Exercise prompt: Within this material, find every line where the string "computer" appears, and copy it out.

Exercise data:
★ ★ ★ ★ ★
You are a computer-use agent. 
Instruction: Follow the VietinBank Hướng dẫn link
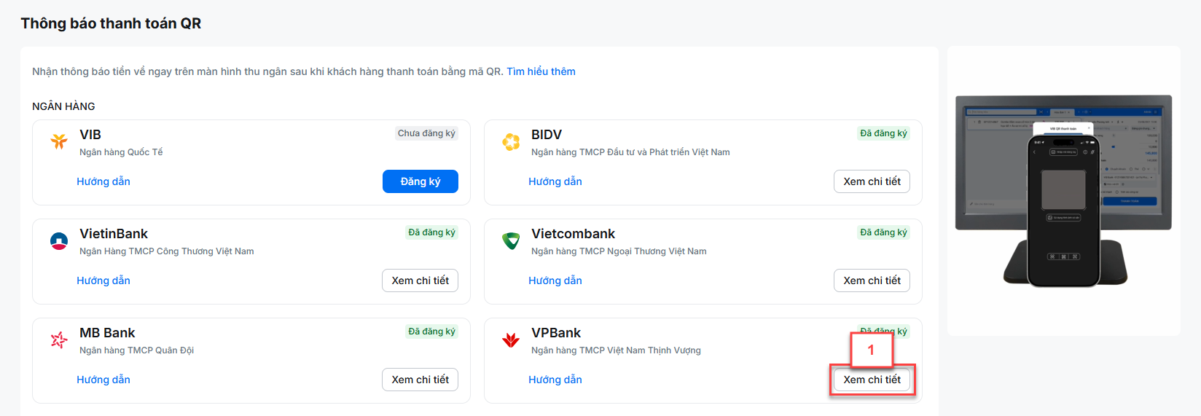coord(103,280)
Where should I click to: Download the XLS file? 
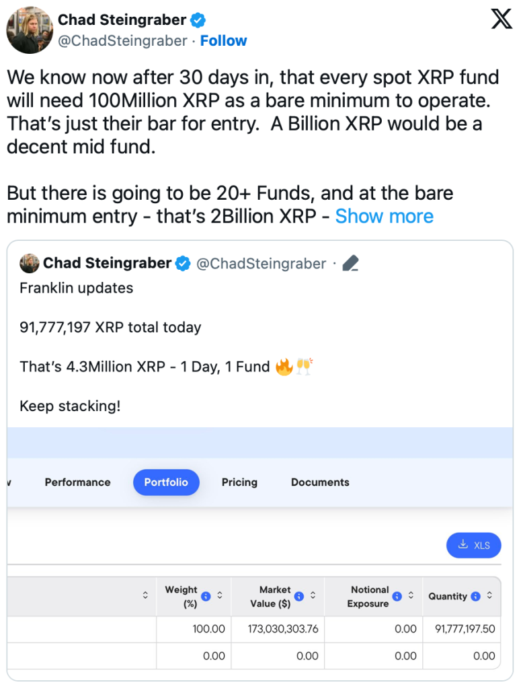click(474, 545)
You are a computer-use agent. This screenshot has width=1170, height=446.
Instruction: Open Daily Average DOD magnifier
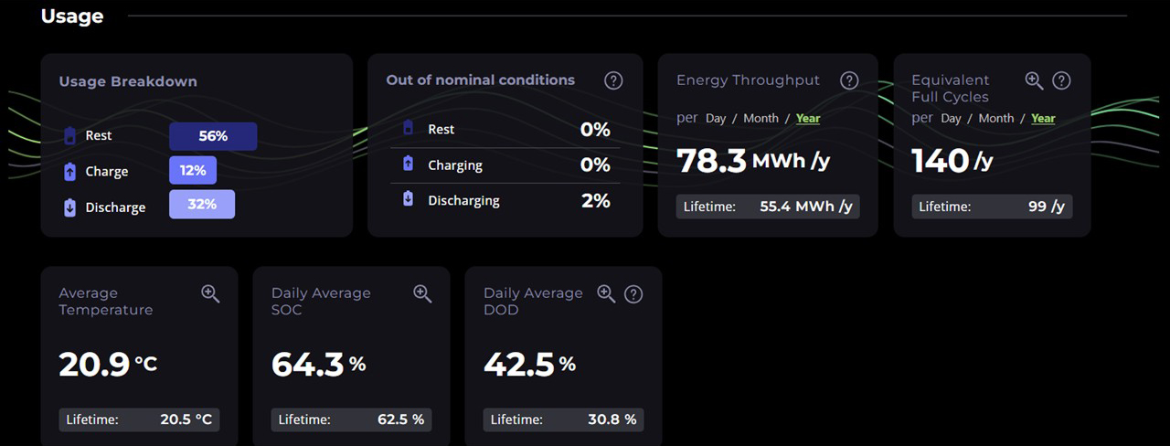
★ ★ ★ ★ ★
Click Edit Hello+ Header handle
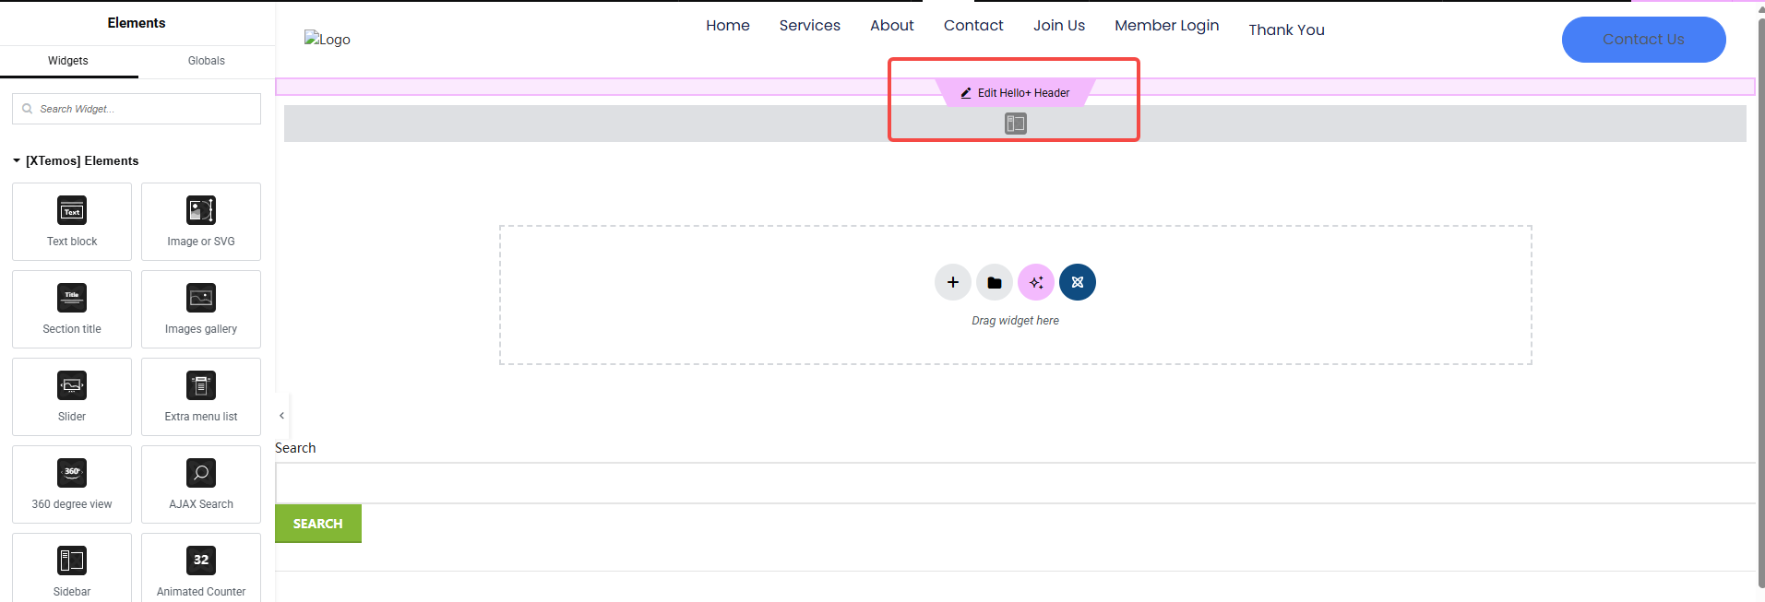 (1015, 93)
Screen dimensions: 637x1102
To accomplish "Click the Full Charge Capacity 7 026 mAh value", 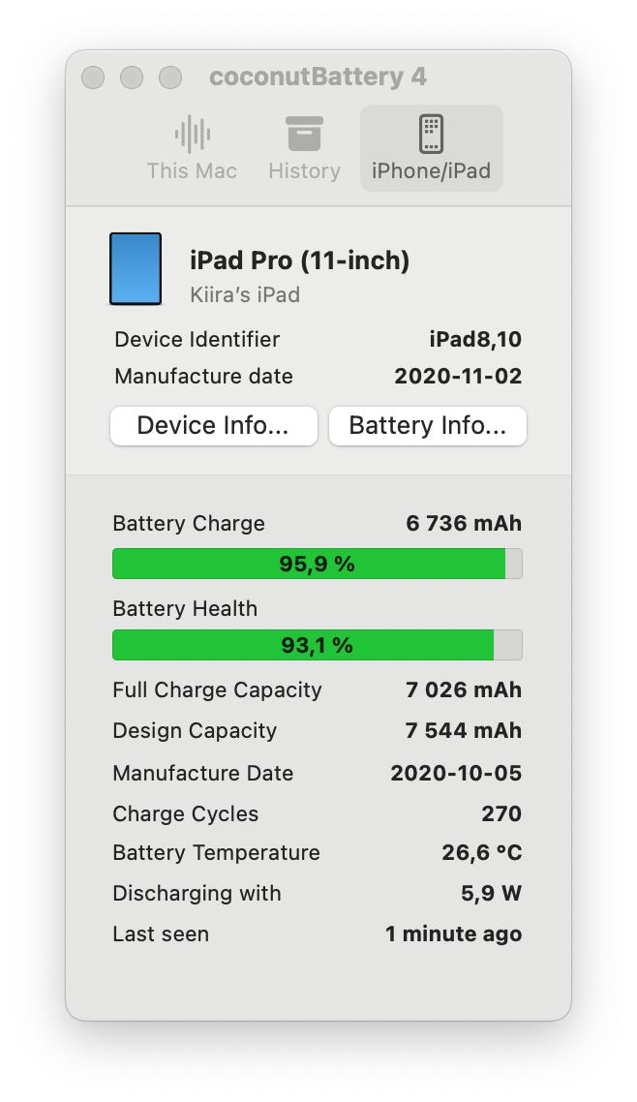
★ ★ ★ ★ ★
Output:
You are a computer-use agent. 
You are a computer-use agent. This screenshot has width=1170, height=446.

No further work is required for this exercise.